---------- Reading passage

Treem's work in television began on the acclaimed HBO series In Treatment. She then moved on to writing and co-executive producing the political drama House of Cards. In 2014, Treem co-created the hit Showtime series The Affair. Set in Montauk, New York, the show examines the psychological effects of an affair between a married waitress and a teacher who spends his summer at his in-laws' estate in the small coastal town. The series tells the same story from multiple perspectives and won the Golden Globe for Outstanding Drama Series in 2015. Treem said that "the concept is that two people can be in the same conversation and have radically different experiences." In addition to her Golden Globe win, Treem's work has earned her nominations for the Humanitas Prize, Primetime Emmy Awards and four Writers Guild of America Awards, including two wins for New Series for House of Cards and In Treatment. In December 2019, a Hollywood Reporter article reported that Treem had been accused of inappropriately pressuring actors to do nude scenes on The Affair. Treem denied the claims in Deadline shortly after.

In November 2019, Treem signed a multi-year deal with Fox 21 television studios to create and produce series for their network, cable and streaming platforms. Her upcoming television shows include Cry Wolf for FX, based on the Danish series Ulven kommer, and Lovesick for Netflix, based on the Israeli series Choley Ahava.

== Personal life ==

Treem wrote an essay about the reality of "having it all" as a working mother for Red Magazine in 2017, in a post that eventually went viral.

Treem married Jay Carson in 2014 and divorced in 2017 after three years of marriage.

--------------------
---------- Dataset entries

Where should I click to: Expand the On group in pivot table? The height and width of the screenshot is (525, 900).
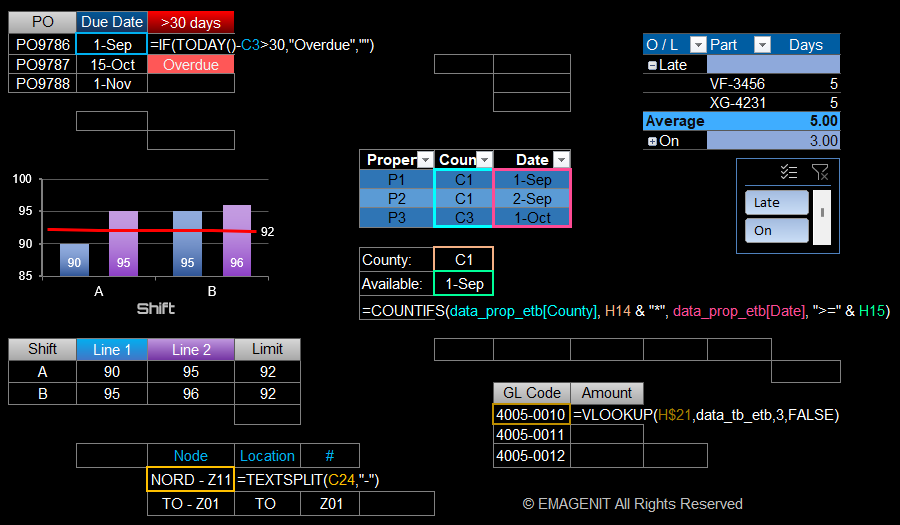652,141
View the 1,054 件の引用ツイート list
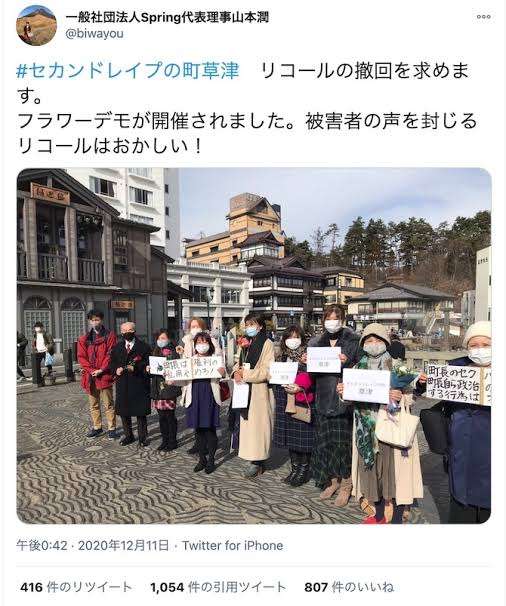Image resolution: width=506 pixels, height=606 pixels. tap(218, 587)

--------------------
---------- Dataset entries

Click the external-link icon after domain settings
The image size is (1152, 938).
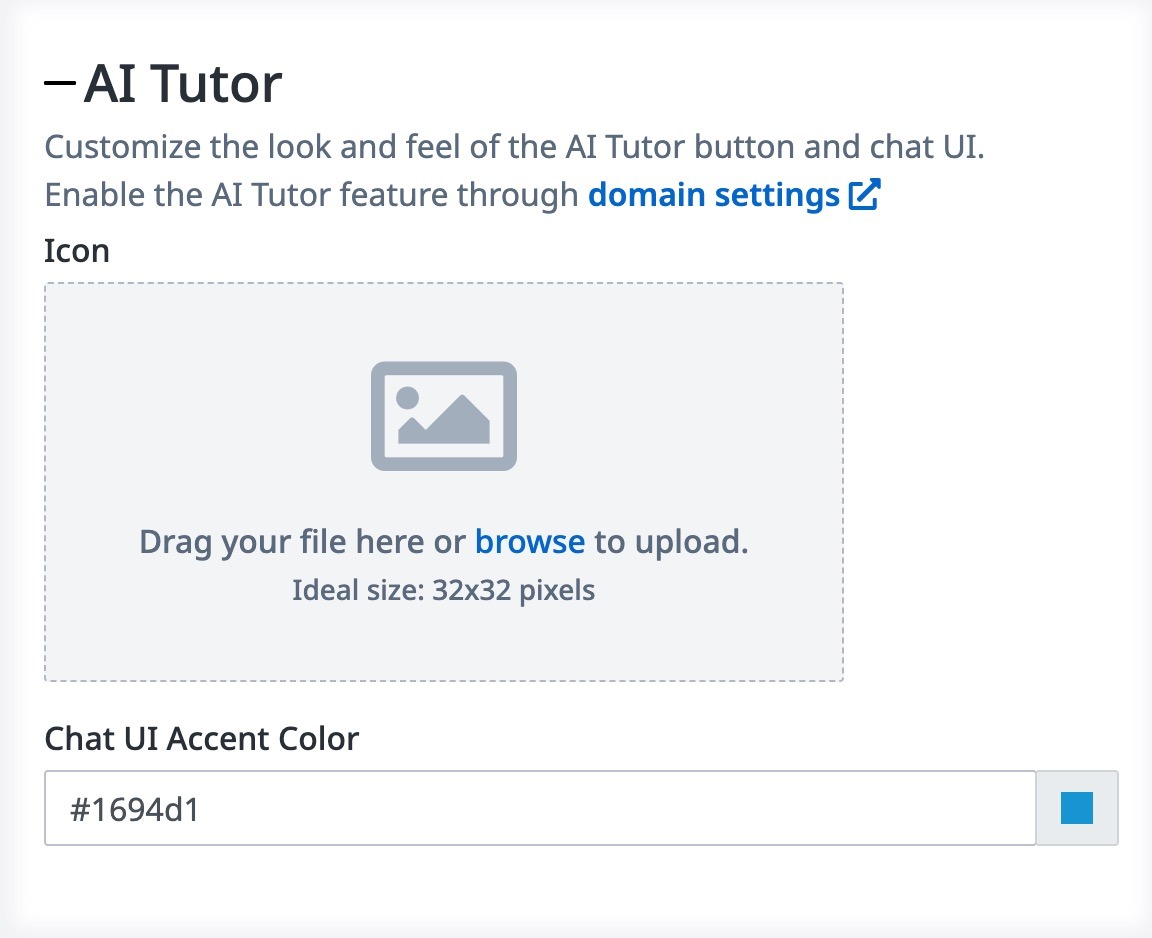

--------------------
---------- Dataset entries

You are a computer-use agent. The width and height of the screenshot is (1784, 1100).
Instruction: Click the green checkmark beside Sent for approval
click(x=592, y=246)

--------------------

• **Check your understanding**
a - According to the text about Treem, where is The Affair set?
b - Write out the part of the text about Treem from "In November 2019, Treem" up to and including "eventually went viral.".

• **Solutions to the exercise**
a - Montauk, New York.

b -
In November 2019, Treem signed a multi-year deal with Fox 21 television studios to create and produce series for their network, cable and streaming platforms. Her upcoming television shows include Cry Wolf for FX, based on the Danish series Ulven kommer, and Lovesick for Netflix, based on the Israeli series Choley Ahava.

== Personal life ==

Treem wrote an essay about the reality of "having it all" as a working mother for Red Magazine in 2017, in a post that eventually went viral.